There are few things more concerning for any business than the departure of a key employee to work for a competitor. However, as a High Court case showed, there is a great deal that expert lawyers can do to guard against customer defection and other damaging consequences of such a move.
The case concerned the head of client services of a company operating in the mail and parcel delivery sector. Following his resignation, he took up a similar post with a competitor. The company asserted that the competitor ran a business which was a carbon copy of its own operation.
The company took action against the employee alleging that he had breached a number of restrictive covenants in his contract which, amongst other things, forbade him from soliciting or dealing with certain of the company’s existing or prospective customers for 12 months following his departure.
He offered undertakings that went some way to meeting the company’s concerns but was unwilling to accept any restriction on his ability to deal with the company’s existing clients. He asserted that such a restriction would profoundly and wrongly interfere with his incipient new career, effectively preventing him from doing his job with the competitor.

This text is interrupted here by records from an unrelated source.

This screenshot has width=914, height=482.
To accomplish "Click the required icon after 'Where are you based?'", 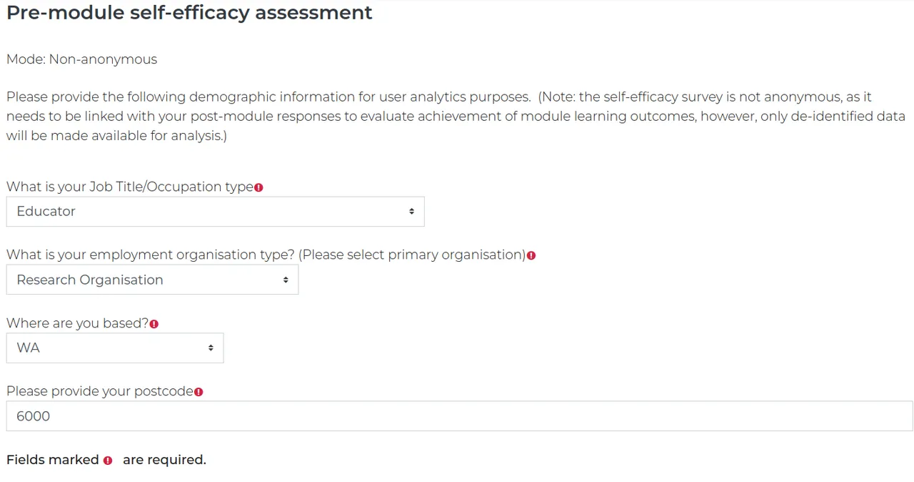I will (x=154, y=324).
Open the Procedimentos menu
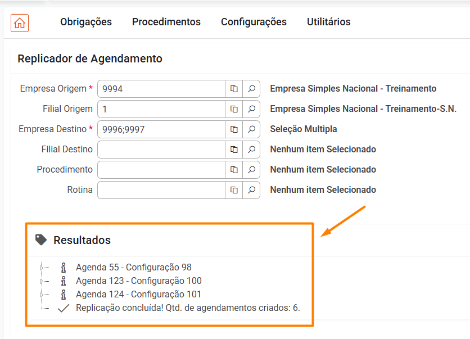This screenshot has width=470, height=339. click(x=166, y=22)
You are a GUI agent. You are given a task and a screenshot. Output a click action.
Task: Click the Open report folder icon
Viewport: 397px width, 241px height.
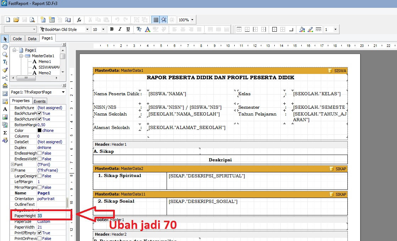coord(16,20)
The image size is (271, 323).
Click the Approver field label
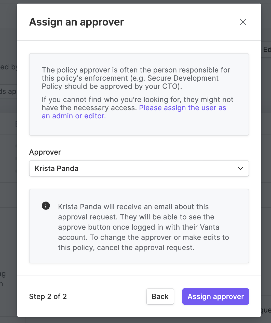tap(45, 152)
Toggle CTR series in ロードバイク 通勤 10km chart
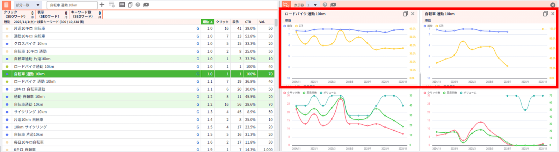 point(299,26)
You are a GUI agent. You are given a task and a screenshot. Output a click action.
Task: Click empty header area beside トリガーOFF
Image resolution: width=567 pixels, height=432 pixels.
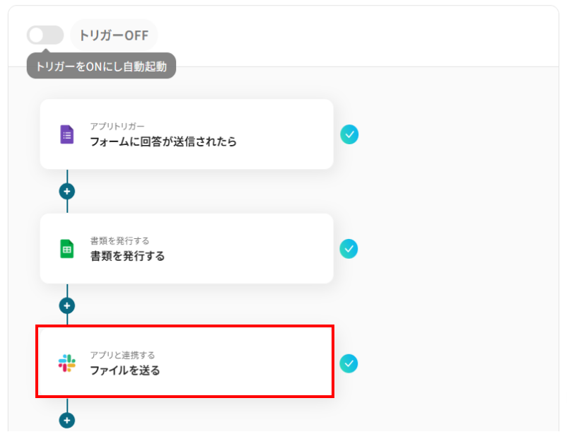(353, 35)
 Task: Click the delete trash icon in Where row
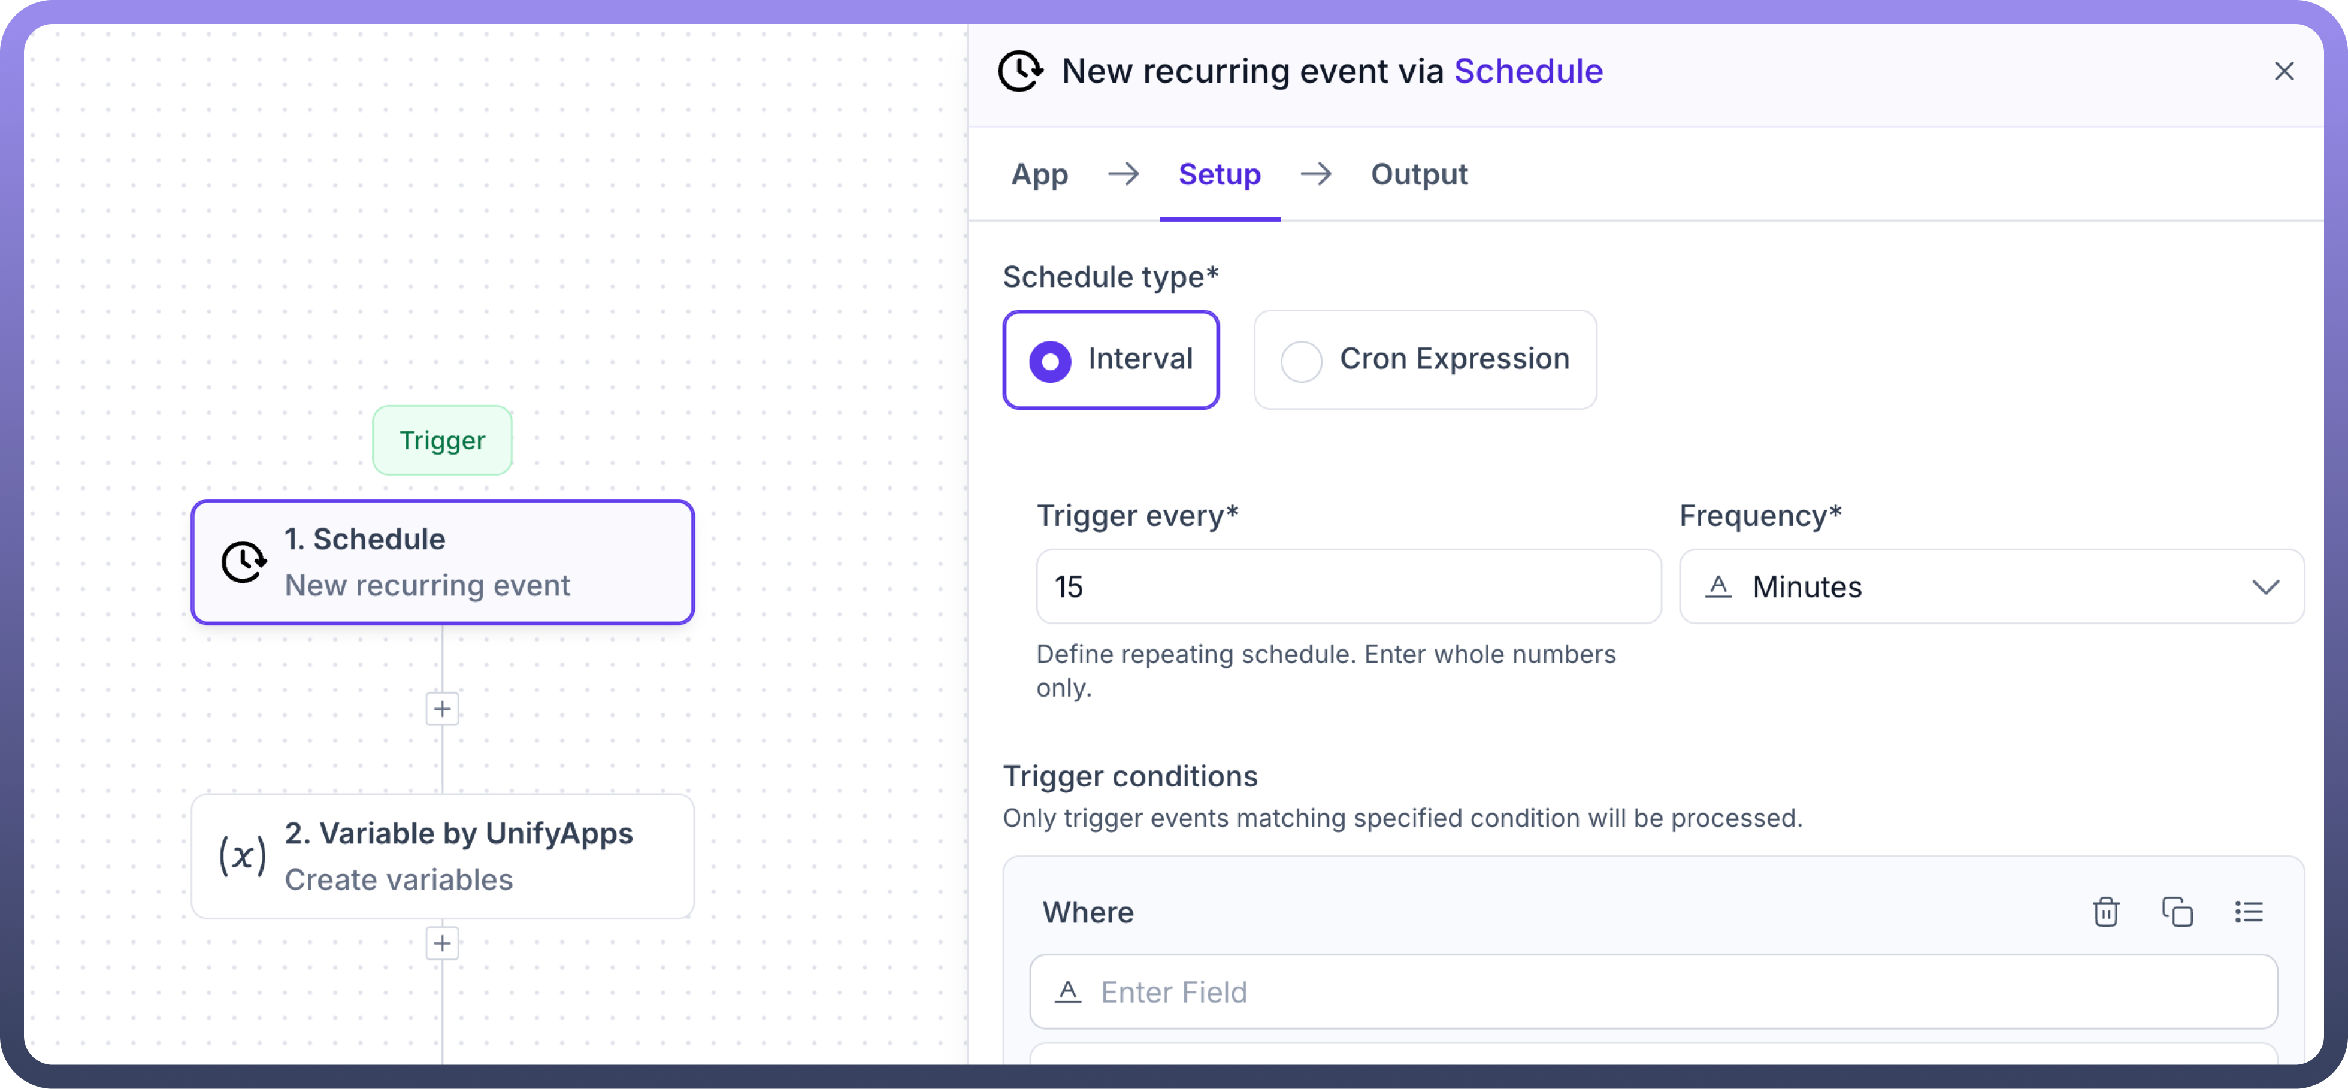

In granting an interim injunction that forbade him from engaging in such dealing, however, the Court noted that the company had a legitimate business interest in maintaining its client connections and workforce stability. It was more likely than not that it would succeed at trial in establishing that the non-dealing covenants were justified and enforceable. The injunction, together with the employee’s undertakings, would remain in force pending an expedited trial.
The Court, however, refused to make an order restraining him from misusing the company’s confidential information. In the absence of any evidence that he had retained or copied any of the company’s documents, or threatened to misuse them, there was no arguable case that he had breached or intended to breach any obligation of confidentiality.